Try to base your code on the attached. Couple of things:
  1. You have to consider that, your data may come in out of sequence, DATA SET 10 might come before DATA SET 9, so you have to determine the index, before you can add the string to the array.
  2. Also you may have some data missing, for example, you may not have DATA SET 7 between DATA SET 6 and 8, you need to take this into consideration. Again this makes it a must for you to determine the index on fly.
  3. Is it possible for you to have the same DATA SET number more than once? For example, you had ">DATA SET 10", and later have "DATA SET 10" again. If yes, you have to think of a way to handle it base on the requirement. In my code, I just concat the latest with all old ones.

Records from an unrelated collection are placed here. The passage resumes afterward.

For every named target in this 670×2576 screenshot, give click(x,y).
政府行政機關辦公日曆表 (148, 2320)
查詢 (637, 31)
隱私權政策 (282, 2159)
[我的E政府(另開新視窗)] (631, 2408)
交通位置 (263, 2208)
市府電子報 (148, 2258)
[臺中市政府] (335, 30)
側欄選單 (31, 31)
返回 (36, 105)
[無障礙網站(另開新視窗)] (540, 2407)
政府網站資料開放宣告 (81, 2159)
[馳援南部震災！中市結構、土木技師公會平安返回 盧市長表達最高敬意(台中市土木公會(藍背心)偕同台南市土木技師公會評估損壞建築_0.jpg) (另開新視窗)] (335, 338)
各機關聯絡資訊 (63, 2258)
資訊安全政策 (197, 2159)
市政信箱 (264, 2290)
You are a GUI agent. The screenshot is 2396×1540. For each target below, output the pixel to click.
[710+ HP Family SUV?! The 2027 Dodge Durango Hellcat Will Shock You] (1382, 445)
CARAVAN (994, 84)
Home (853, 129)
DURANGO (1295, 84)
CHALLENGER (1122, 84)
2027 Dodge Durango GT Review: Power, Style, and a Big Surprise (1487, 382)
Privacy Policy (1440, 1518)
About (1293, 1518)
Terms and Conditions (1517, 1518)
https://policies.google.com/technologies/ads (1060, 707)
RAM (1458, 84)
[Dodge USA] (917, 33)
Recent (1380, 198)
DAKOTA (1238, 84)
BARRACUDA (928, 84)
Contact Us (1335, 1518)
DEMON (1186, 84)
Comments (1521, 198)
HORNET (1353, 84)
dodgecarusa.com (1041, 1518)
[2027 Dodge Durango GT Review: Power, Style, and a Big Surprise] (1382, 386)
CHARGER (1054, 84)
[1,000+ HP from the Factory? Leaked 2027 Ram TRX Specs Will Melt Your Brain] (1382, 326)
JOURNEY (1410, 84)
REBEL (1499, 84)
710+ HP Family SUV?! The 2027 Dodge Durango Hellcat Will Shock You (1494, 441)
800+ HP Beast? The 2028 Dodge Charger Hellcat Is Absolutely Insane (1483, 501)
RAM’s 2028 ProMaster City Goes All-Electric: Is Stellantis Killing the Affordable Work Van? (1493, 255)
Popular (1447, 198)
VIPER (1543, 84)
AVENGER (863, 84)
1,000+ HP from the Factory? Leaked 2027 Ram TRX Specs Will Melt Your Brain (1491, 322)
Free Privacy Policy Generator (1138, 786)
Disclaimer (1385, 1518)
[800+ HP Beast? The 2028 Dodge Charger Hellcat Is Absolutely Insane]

  4. In my code, I do not chomp away the newlines. If you want to remove them, uncomment that chomp.
  5. In my code, I left the array element at index zero undef all the time. If you want, you can use it, just substract 1 from the number you read from the file.
  6. in your m//, that \ before > is not needed, although it does not cause problem.
use Data::Dumper; use strict; my @data; my $cur_index; open(DATA, "<", "data.txt"); while (<DATA>) { #chomp; if (m/^>DATA SET (\d+)/) { $cur_index = $1; } else { $data[$cur_index] .= $_; } } close(DATA); print Dumper(@data);
(UPDATE: When the question was first posted, the data part was not well formatted as it is now, and my first solution assumed that the real data came right after the "DATA SET n", without line broken. Obviously that solution was wrong.

Thanks to gjb, he sent me a message, and pointed out that my solution didn't make sense to him. Then I checked the original question, and realized the format is now different after adding tags.

I really appreciate, not just gjb's tech point, but more important the way he handled it, which clearly shows his pleasant personality.)